___ The data

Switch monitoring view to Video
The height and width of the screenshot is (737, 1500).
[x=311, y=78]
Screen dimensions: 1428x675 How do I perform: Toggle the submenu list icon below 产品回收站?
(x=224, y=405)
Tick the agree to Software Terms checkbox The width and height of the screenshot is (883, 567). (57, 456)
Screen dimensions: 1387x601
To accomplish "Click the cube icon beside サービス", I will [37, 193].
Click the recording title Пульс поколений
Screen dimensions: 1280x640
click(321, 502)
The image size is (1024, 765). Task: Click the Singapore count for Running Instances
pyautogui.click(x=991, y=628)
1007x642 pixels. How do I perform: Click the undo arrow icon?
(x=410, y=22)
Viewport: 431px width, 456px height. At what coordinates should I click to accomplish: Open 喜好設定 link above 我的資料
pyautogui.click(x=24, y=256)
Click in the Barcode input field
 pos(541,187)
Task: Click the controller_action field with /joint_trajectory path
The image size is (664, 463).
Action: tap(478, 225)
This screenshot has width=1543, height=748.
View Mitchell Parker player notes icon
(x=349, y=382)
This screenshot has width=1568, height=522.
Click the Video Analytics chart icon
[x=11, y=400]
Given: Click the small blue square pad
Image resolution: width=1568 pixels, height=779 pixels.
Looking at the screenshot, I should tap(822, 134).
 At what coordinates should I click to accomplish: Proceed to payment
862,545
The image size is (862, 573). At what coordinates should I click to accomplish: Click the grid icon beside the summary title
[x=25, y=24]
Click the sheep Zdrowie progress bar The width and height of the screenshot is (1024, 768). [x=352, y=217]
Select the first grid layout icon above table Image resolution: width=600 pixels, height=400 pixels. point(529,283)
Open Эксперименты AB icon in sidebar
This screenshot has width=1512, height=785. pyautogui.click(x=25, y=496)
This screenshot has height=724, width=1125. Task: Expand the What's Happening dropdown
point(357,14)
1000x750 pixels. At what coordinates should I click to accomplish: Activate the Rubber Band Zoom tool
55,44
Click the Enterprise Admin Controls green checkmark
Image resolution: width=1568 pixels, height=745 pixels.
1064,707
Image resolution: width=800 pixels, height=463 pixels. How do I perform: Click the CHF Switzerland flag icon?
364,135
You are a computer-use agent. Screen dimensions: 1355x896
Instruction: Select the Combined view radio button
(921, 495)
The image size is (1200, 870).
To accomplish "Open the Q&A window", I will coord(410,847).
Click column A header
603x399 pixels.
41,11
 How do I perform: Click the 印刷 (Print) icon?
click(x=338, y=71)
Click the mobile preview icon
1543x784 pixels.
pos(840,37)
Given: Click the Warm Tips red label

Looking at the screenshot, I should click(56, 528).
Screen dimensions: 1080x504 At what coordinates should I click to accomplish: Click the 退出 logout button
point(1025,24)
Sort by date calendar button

______

What the exercise asks – Copy exactly the lines from the one containing "Click the mobile preview icon" through the last line of the records, both included, and nothing else.

Answer section –
Click the mobile preview icon
1543x784 pixels.
pos(840,37)
Given: Click the Warm Tips red label

Looking at the screenshot, I should click(56, 528).
Screen dimensions: 1080x504 At what coordinates should I click to accomplish: Click the 退出 logout button
point(1025,24)
Sort by date calendar button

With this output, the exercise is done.